--- Task requirements ---
Your task is to copy the lines from the line containing "Task: Click the stochastic 80 level marker" through the end of the listing below, both included, without any pictures.

--- Data records ---
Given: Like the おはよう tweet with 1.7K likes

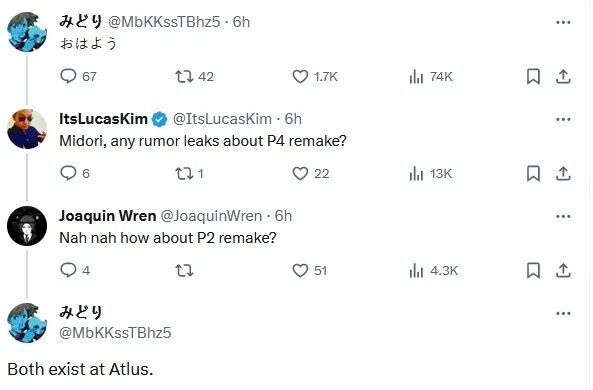Looking at the screenshot, I should click(x=315, y=77).
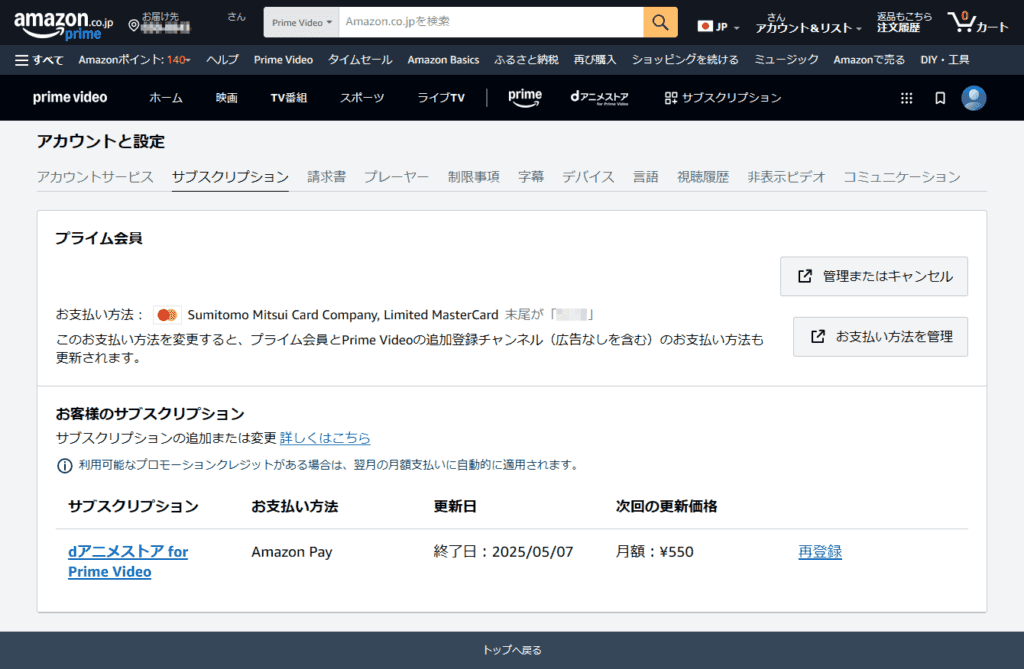Click the 管理またはキャンセル button

click(x=874, y=276)
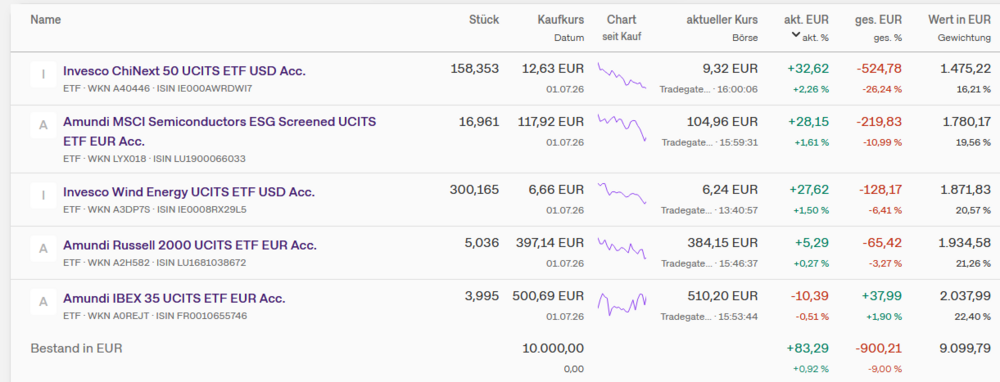Open the Invesco ChiNext 50 sparkline chart
The image size is (1000, 382).
coord(622,75)
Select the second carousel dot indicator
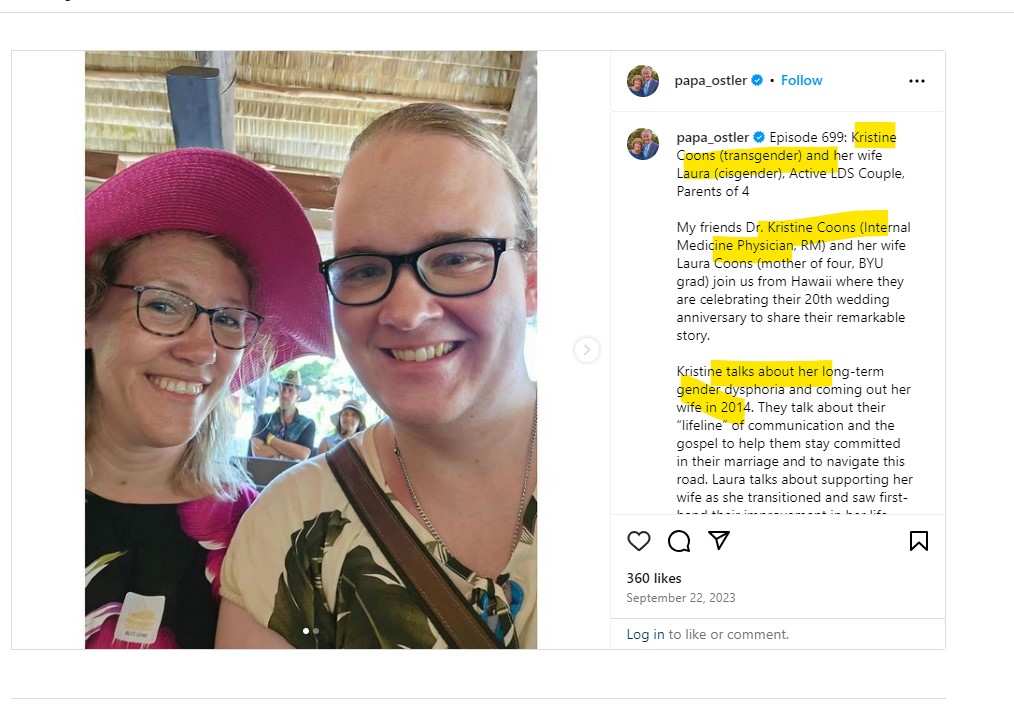Viewport: 1014px width, 705px height. pyautogui.click(x=316, y=631)
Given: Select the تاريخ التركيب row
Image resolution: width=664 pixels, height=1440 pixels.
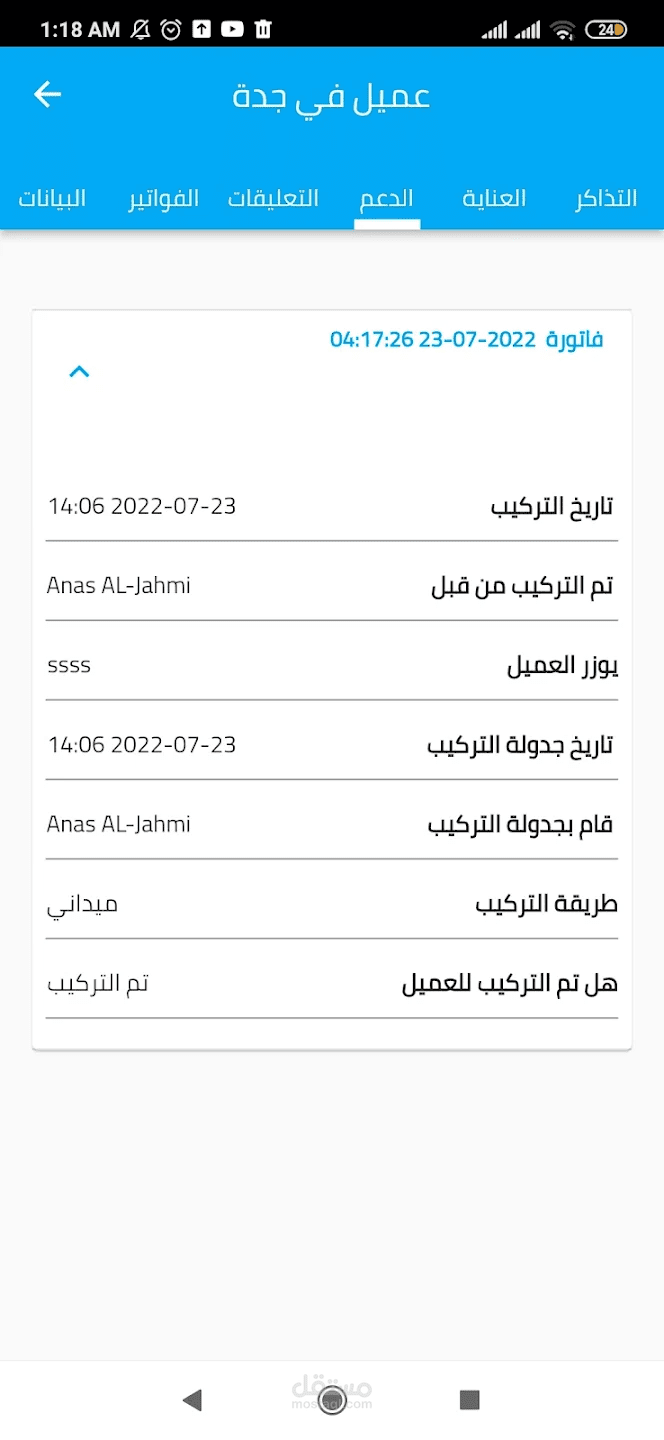Looking at the screenshot, I should click(331, 506).
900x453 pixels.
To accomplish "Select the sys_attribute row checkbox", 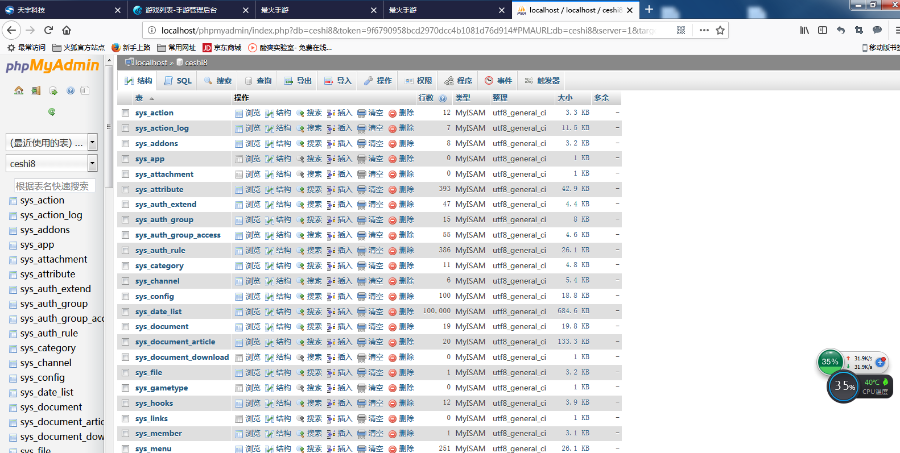I will click(125, 189).
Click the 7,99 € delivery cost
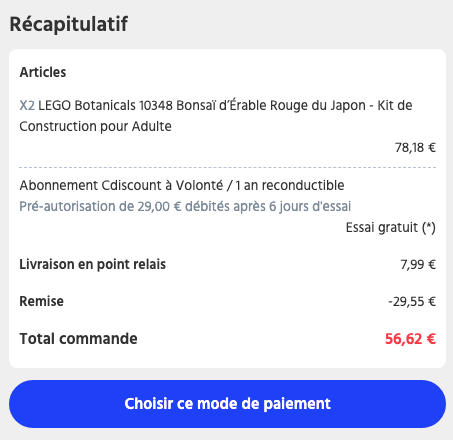Image resolution: width=453 pixels, height=440 pixels. tap(418, 265)
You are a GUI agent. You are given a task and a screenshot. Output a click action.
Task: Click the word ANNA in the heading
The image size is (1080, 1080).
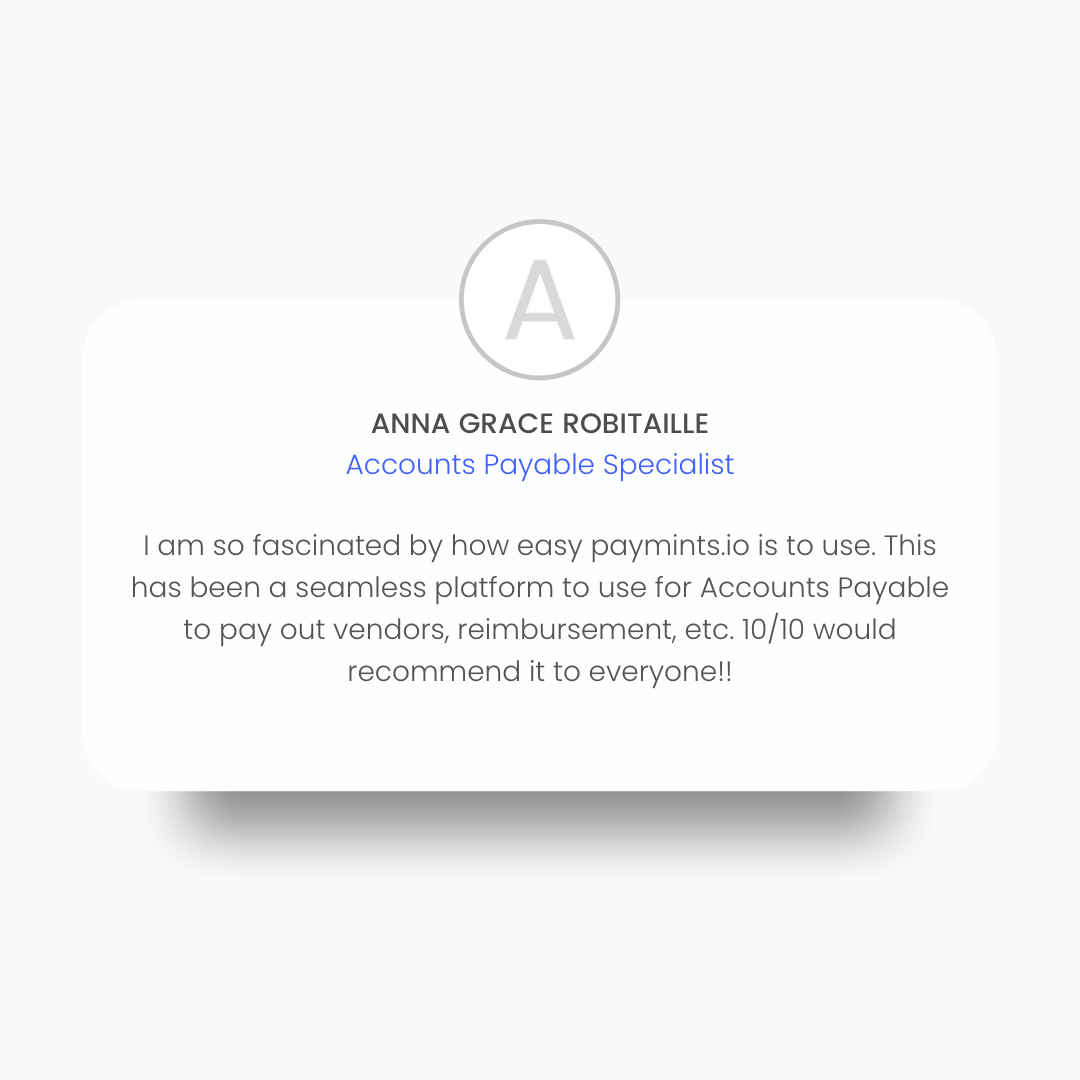411,424
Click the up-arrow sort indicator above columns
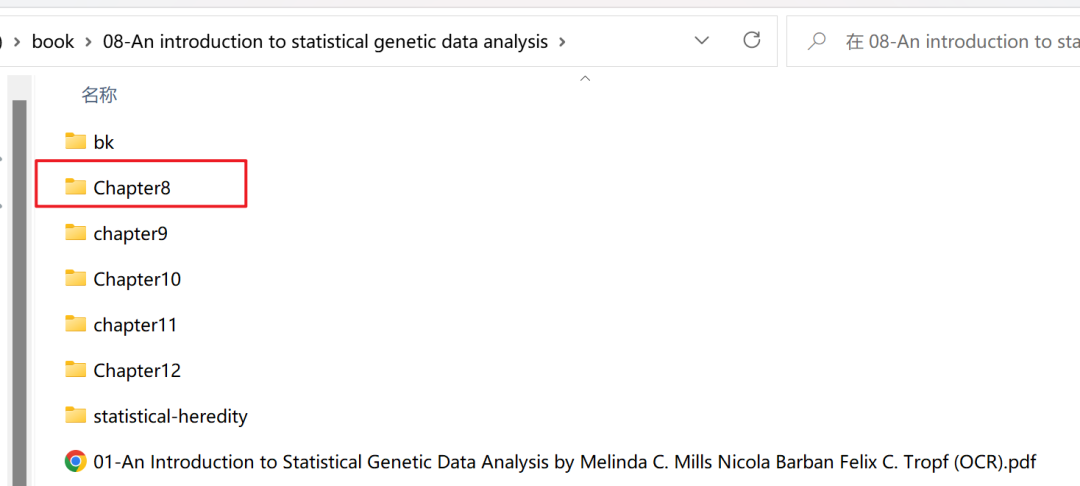This screenshot has height=486, width=1080. click(x=585, y=78)
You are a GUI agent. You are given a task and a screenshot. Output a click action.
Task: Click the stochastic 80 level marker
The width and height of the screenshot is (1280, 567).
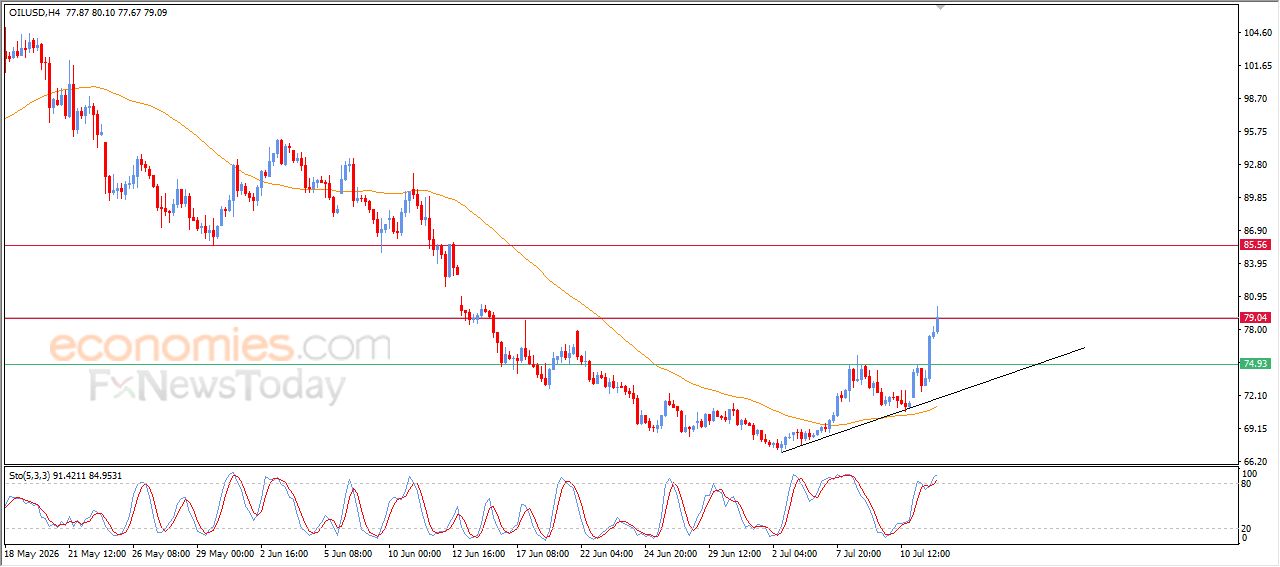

--- Task solution ---
Task: Click the stochastic 80 level marker
The width and height of the screenshot is (1280, 567).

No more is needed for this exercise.